→ **Work to complete**
Work out how many lines in the data below include "Task", then reply with that number only.

Saved entries:
BEGIN

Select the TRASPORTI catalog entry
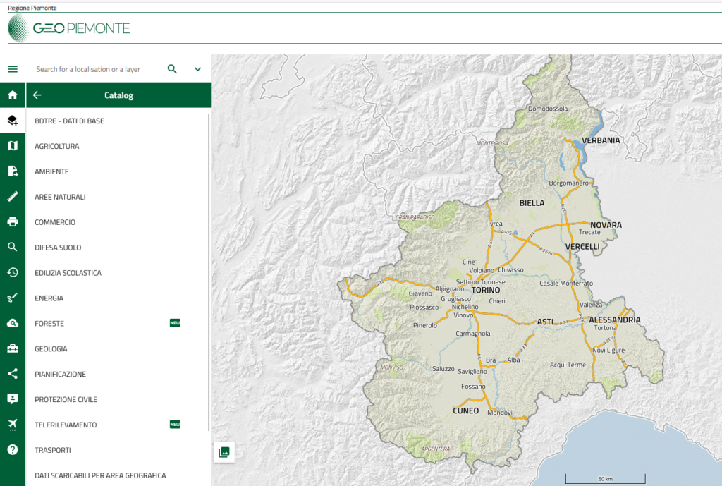This screenshot has height=486, width=722. coord(53,450)
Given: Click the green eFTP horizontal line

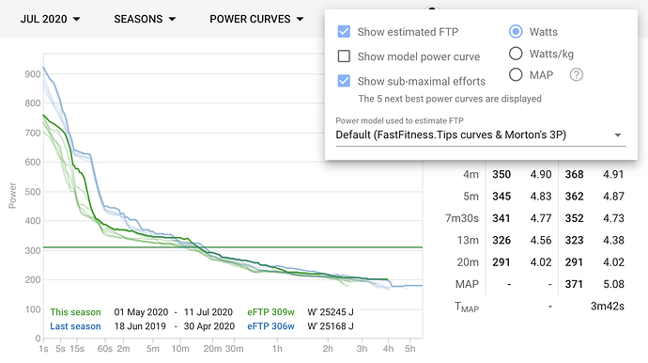Looking at the screenshot, I should click(x=233, y=247).
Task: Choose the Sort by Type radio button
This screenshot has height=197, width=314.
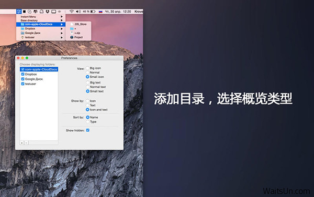Action: pos(87,122)
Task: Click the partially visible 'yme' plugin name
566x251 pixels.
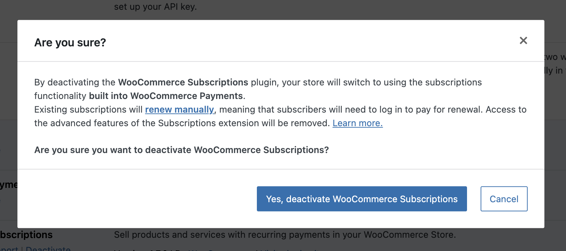Action: tap(9, 185)
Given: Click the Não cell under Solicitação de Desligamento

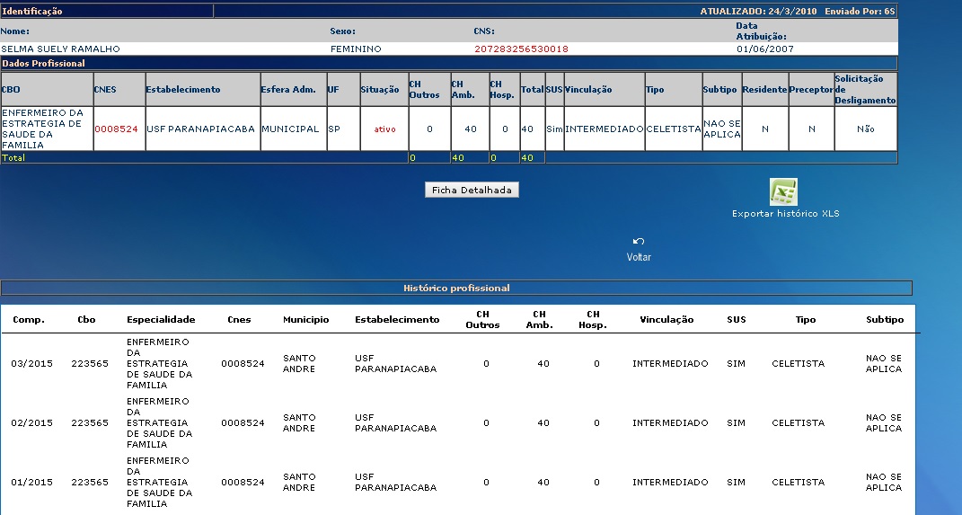Looking at the screenshot, I should tap(865, 129).
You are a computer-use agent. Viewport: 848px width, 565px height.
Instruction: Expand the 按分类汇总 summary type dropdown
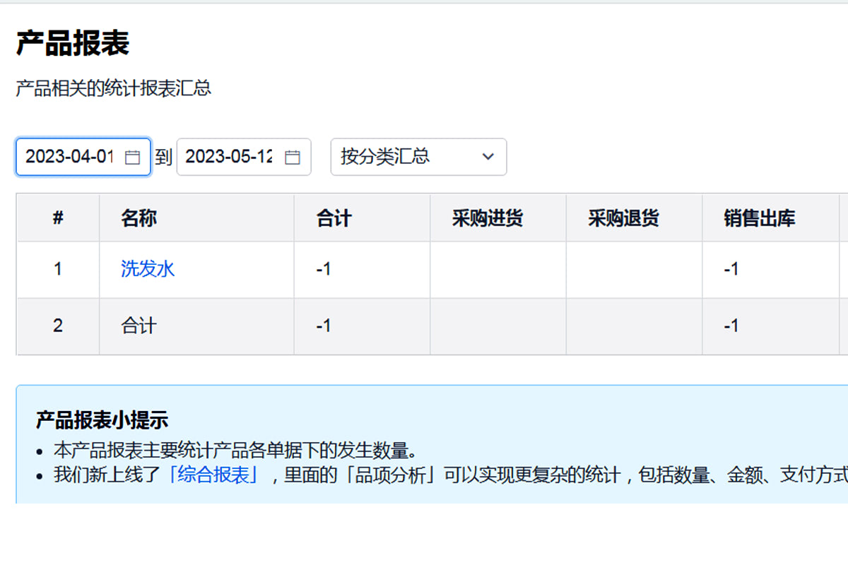point(418,157)
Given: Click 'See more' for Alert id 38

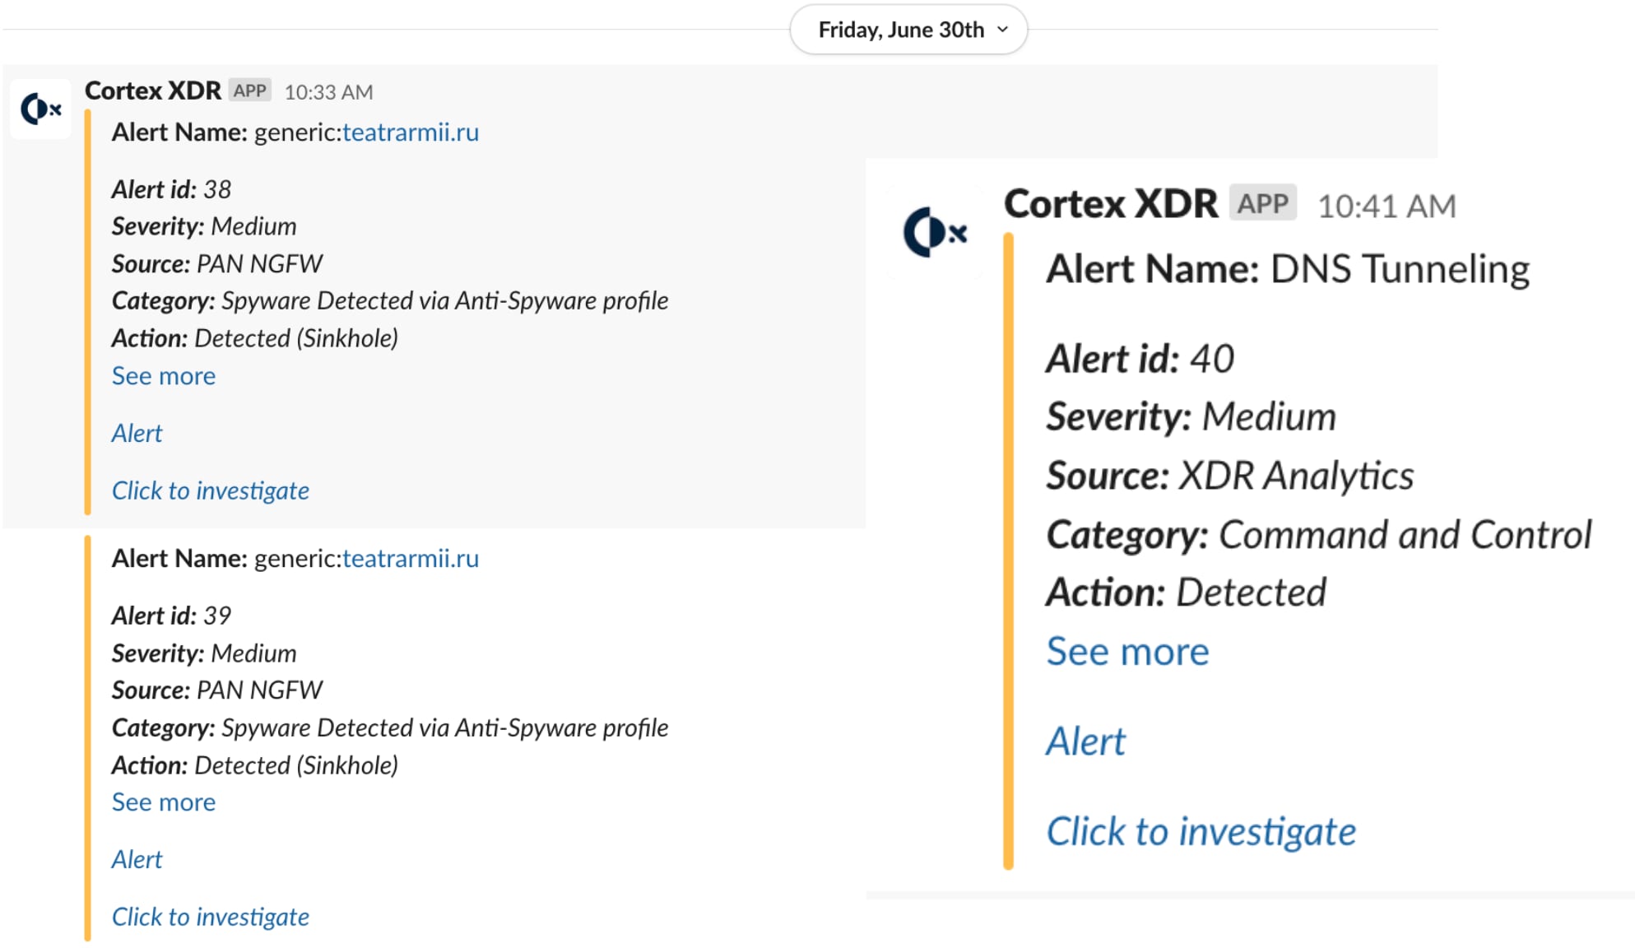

END

→ **Solution to the problem**
2